= Lautaro Special Operations Brigade =

Chilean military command unit

The Lautaro Special Operations Brigade (Brigada de Operaciones Especiales "Lautaro," BOE) is the unified combatant command charged with overseeing the various special warfare brigade component commands of the Chilean Army. The brigade is part of the Chilean Army. It is made up of units of special forces and special operations forces operators including airborne forces, counterterrorism and hostage rescue, jungle, mountain, military communication, military education and training, military intelligence, military logistic, military polices, snipers, tactical diving, and urban.

Lautaro Special Operations Brigade is involved with clandestine and covert operations activity such as air assault and airborne operations to infiltrate areas behind enemy lines, combat search and rescue, counter-narcotics, counterinsurgency, counterterrorism and hostage rescue crisis management, direct action towards important military strategics, executive protection, foreign internal defense, irregular warfare, ISTAR, long-range penetration, manhunting high value targets, providing security in areas at risk of attack or terrorism, psychological warfare, and special reconnaissance. And including black operations to carry out intelligence or military operations that are extremely risky and sensitive to international relations.

The brigade is located in the town of Peldehue, in the military camp of the same name (the former Arteaga fortress), in the commune of Colina, north of the city of Santiago de Chile. To enable the activation of the brigade, Infantry Regiment No. 22 "Lautaro" and 4th Armored Group Cuirassiers had to be disbanded.

Among its reported units are the 1st Parachute Battalion "Pelantaru"; the 1st Commandos Company "Iquique;" the 10th Commandos Company; the 13th Commandos Company "Escorpión;" and the Grupo Especial de Montaña (Special Mountain Group). In 2010 the IISS Military Balance said the Chilean Army had one special operations brigade with four battalions.

== Units ==
- Parachute and Special Forces School (ESC. PAIR. FEs) [TRAINING]
- Pelantaru Parachute Battalion (BTN. PARAC. N-1)
- Commando Group N°5 "Lientur" (AGRUCOM)
- Commando Group N°6 "Leucotón" (AGRUCOM)
- Commando Group N°12 "Galvarino" (AGRUCOM)
- Special Forces Group (AFE's) [CLANDESTINO]
- Special Mountain Group (AGREM)
- Intelligence Brigade (BRINTEL)
- Telecommunications Platoon (PEL.TEL)
- Administrative Logistics Company (C. L. A)
- Barracks Unit (Military Police - PM)
- Headquarters (GC)

== Equipment ==
The soldiers, often covered in a balaclava, are armed with an M4 Panther carbine with eight magazines as standard – although if they prefer they can use the SIG SG 540 line of rifles or the new IWI Galil ACE – which they often customize with ACOG, Aimpoint CompM2 sights (more common in the military) or AN/PEQ-2 laser; They also carry a flashlight and the standard pistol they use is the Beretta PX4 Storm with 4 magazines of 17 rounds 9×19mm Parabellum. As a submachine gun there is the FAMAE SAF, but they also have the Heckler & Koch MP5 available. As a light machine gun they use the FN Minimi and as a sniper rifle the Barrett M82 stands out, but they have also been seen using the French PGM 338 and Swiss APR 338. In night operations, ATN 6015-4 night visors are added to their helmets.

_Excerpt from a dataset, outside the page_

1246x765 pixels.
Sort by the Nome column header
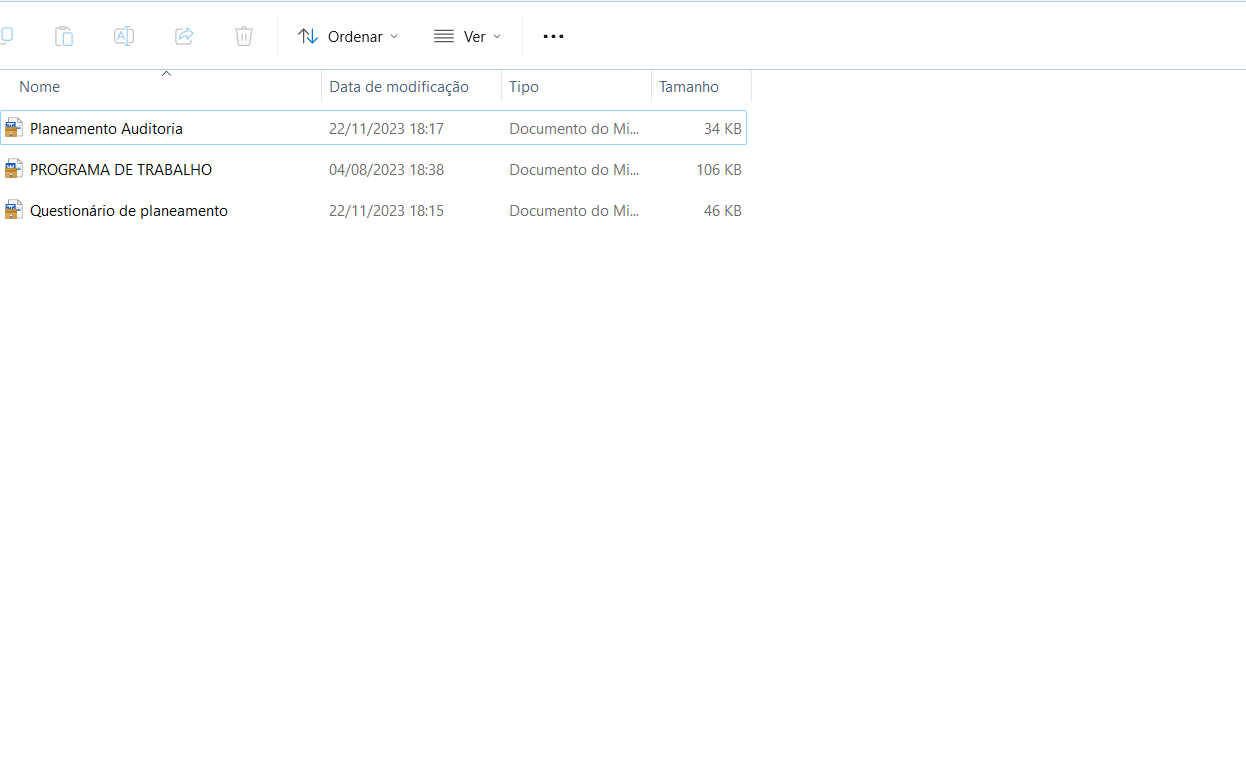tap(40, 87)
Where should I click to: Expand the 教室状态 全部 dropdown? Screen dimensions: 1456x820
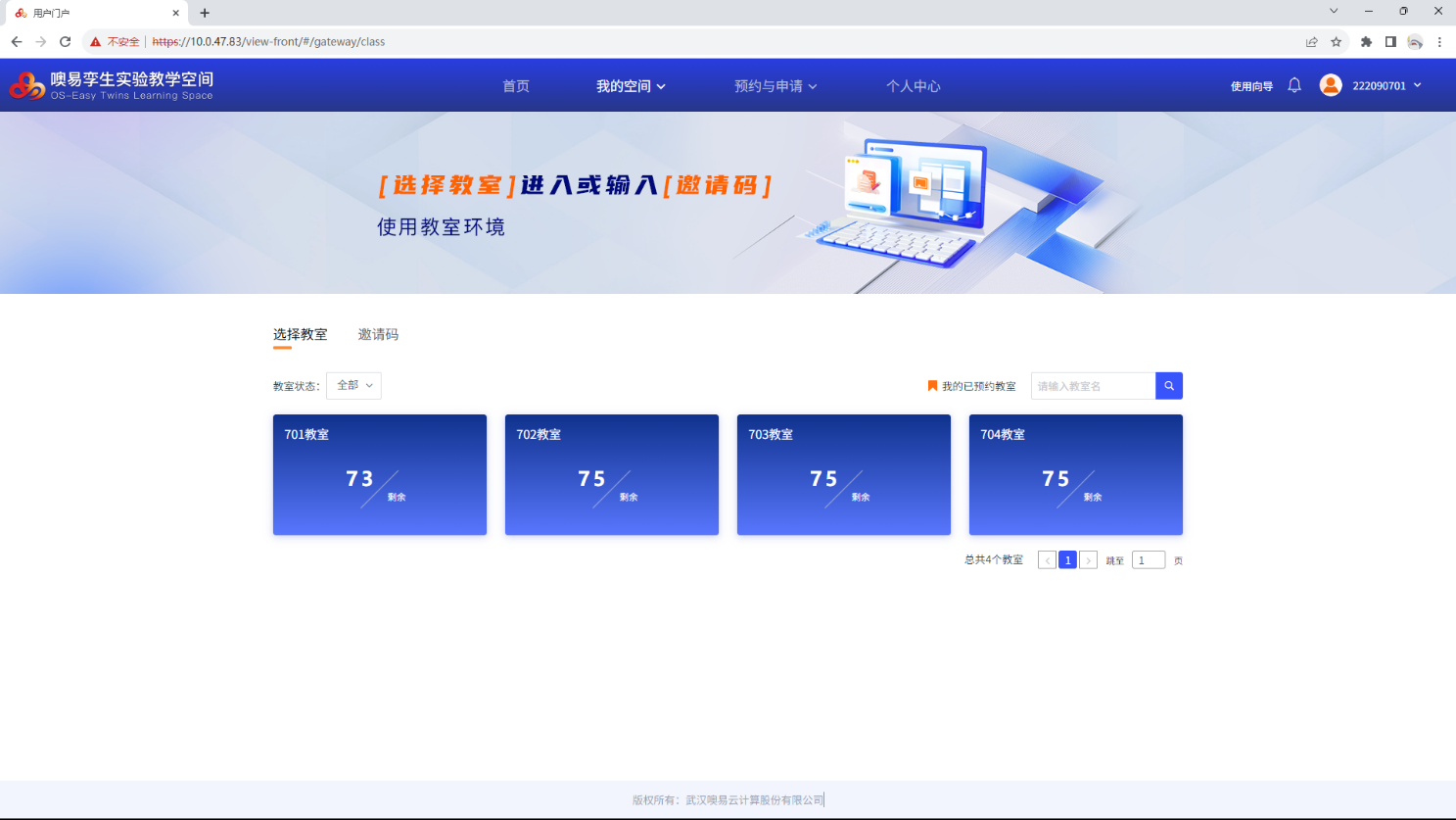click(353, 386)
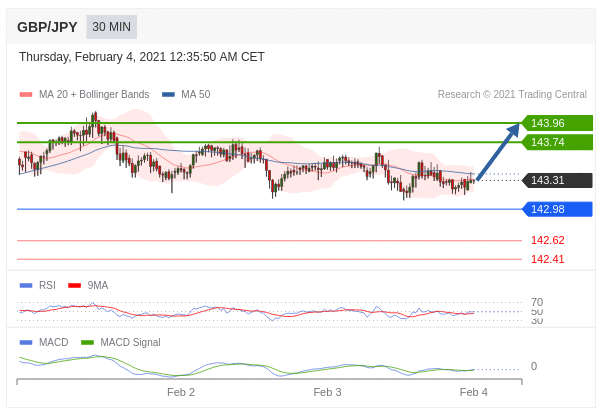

== Cobra Commando Anti-Terrorist Unit (UAT Cobra) ==
Cobra Company (U.A.T.) and Cobra A.E were an anti-terrorist unit of the former School of Paratroopers and Special Forces (ESPAR and FF. EE) of the Chilean Army. Reorganized around 2006 in the form of a brigade, there is no data to be sure when it was disbanded or whether it was disbanded or not. Official sources consider that it ceased to exist between 1998 and 2000; and that the descendants of the Cobra (UAT) or their evolution in the BOE may be the Groups: (N°12 GALVARINO) or (Special Forces) of the Army.